▸ Text passage:
Pre-Season Nutrition Strategies

by Lauren James on December 8, 2016

Pre-season is that time of year to start getting ready for the season but it is important to remember you don’t need to achieve an entire seasons fitness in the preseason.  It’s great to aim to be fit but also fresh as you have the whole season ahead of you!  Depending on what sport you are competing in, different sets of skills are important but one thing in common is you want to maximise your potential in the fundamental skills required for your sport. And what better to help adaptations and fuel your body and get the most from your training than having a great nutrition plan!

Here are some tips for the pre-season to help you get in shape:

1.     Hydration:

In the humidity and hot conditions of the Brisbane summer it is ESSENTIAL to make sure you are hydrated!  Not just around training, but on a daily basis.  It is not uncommon for athletes to lose up to 4kg or more in one training session.  Some tips for hydration include:

  • ALWAYS begin sessions WELL HYDRATED! You should be drinking regularly on training AND non-training days.  The general rule of 2L of water per day is often not enough in our summer heat.   Keep a water bottle on you at all times and sip regularly.  Your food intake should also include foods with sodium, calcium, magnesium, potassium in them to keep your electrolytes up.  Dairy foods are naturally high in these minerals.  Of these minerals, sodium is the most important in hydration.  Foods naturally high in sodium include vegemite, cereal, milk, cheese, ham, salted rice crackers and salted popcorn.
  • Know your ‘hydrated’ weight.  Weigh yourself regularly to know what weight you should be in the morning.  If you are lighter than usual, it can mean you do not drink enough fluid the day before or recover adequately after a session.

▸ Dataset section:
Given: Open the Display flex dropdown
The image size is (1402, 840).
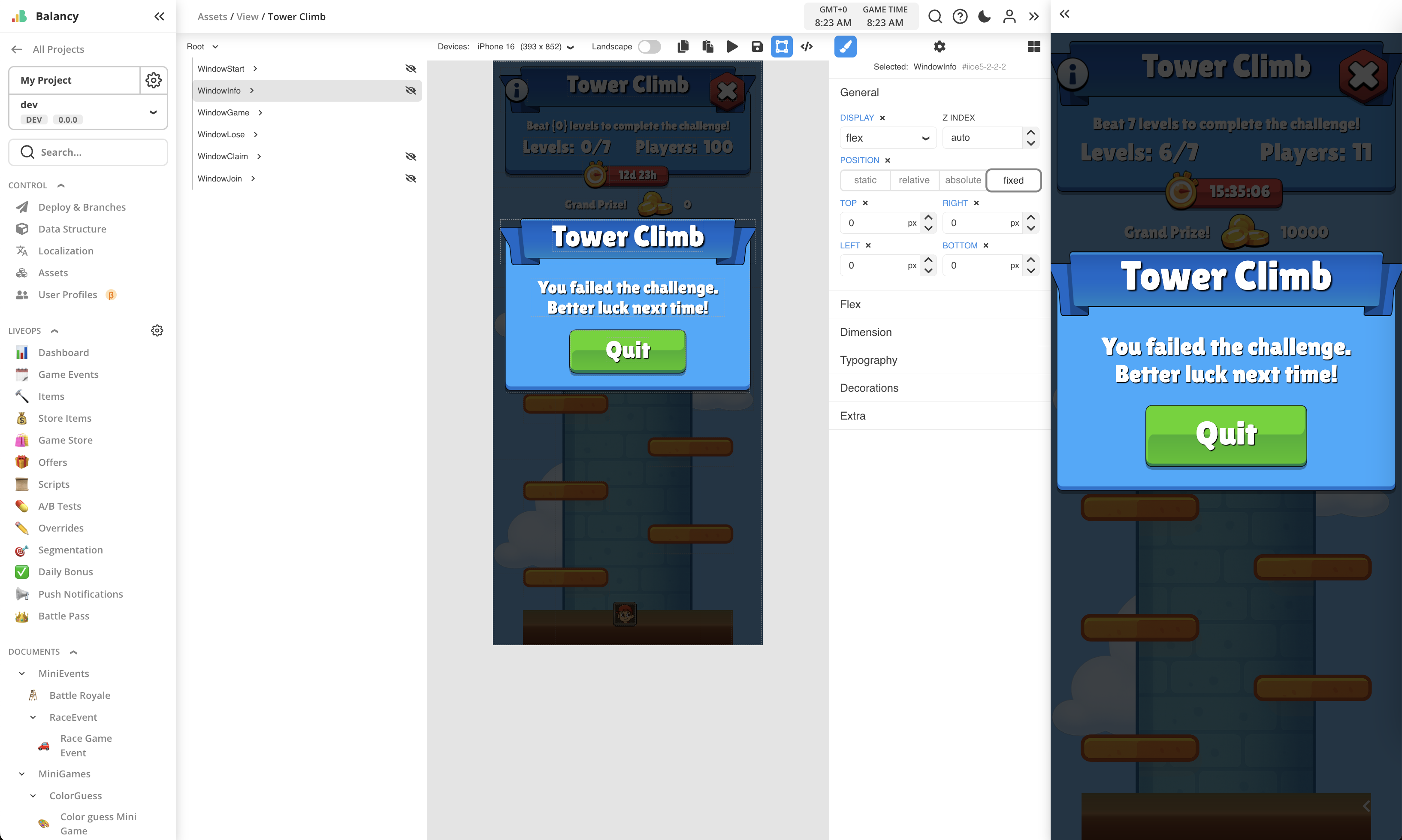Looking at the screenshot, I should click(887, 138).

▸ Exercise goal:
In the pre-season nutrition article, which mineral is named as the most important for hydration?

▸ Final result:
Sodium.